Buono receives UN PRME Pioneer Award
  Buono and Bentley colleague Patricia Flynn were    
  honored as PRME Pioneers by the United Nations. 

One of the things that drew Buono to Bentley was its emphasis on ethics and corporate social responsibility: In 1976, Bentley became one of the first U.S. colleges to create a dedicated Center for Business Ethics. Buono began working closely with the Center’s director, Philosophy professor and department chair Michael Hoffman, shortly after joining the faculty. “Working with Mike was a tremendous opportunity to not only follow my personal passions,” he explains, “but also contribute to what I felt would be an increasingly important component of business education.”

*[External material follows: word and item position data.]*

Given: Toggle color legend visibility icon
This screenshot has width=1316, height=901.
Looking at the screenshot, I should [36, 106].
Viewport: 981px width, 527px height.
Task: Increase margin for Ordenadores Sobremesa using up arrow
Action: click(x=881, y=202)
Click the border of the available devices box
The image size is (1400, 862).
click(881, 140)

Those contributions were noticed by Bentley’s sixth president, Joseph Morone, who tapped Buono to respond to an interdisciplinary task force report that called for greater integration of corporate ethics and civic engagement. Initially, Buono demurred, citing research obligations as well as recurring teaching appointments at the University of Lyon in France and Copenhagen Business School in Denmark, but as he notes with a chuckle, “Joe was very persuasive.” In 2003, Bentley’s Alliance for Ethics and Social Responsibility debuted with Buono as director, a role he would occupy throughout the next decade. 

His work with the Alliance provided a springboard to what Buono considers the crowning achievement of his career: Working with the United Nations Global Compact’s Principles for Responsible Management Education (PRME) initiative. Founded in 2007, the initiative brings together the UN and business schools around the globe to ensure that aspiring corporate leaders acquire the knowledge and skills necessary to promote sustainable development in the future. 

Buono has been involved with PRME since its inception and is particularly proud that the group’s work contributed to the development of the UN’s Sustainable Development Goals, a “global blueprint for dignity, peace and prosperity.” In 2017, Buono was honored as a PRME Pioneer during a ceremony at the UN’s headquarters in New York City. (Fellow Management and Economics professor Patricia Flynn was also honored; Bentley was the only institution with two award recipients.) 

Buono recalls looking out at his fellow academics in UN Headquarters as he stood at the podium to give a speech. “I had goosebumps,” he says. “Prior to my work here, the last time I’d been at the UN was during a field trip in the 5th grade.” Working with the UN and being recognized as a PRME Pioneer, Buono says, were among the most fulfilling experiences in his life, behind only his marriage and the birth of his son, Chris, a 2005 Bentley graduate.  

But as Buono is quick to acknowledge, this defining moment can be traced back to a decision made more than 40 years ago. “I’m so grateful for the support and encouragement I’ve received throughout the years,” he says. His work with the UN, like much of his academic success, “simply wouldn’t have been possible without Bentley. Being honored with the Mee Family Prize is a very meaningful culmination to my career.”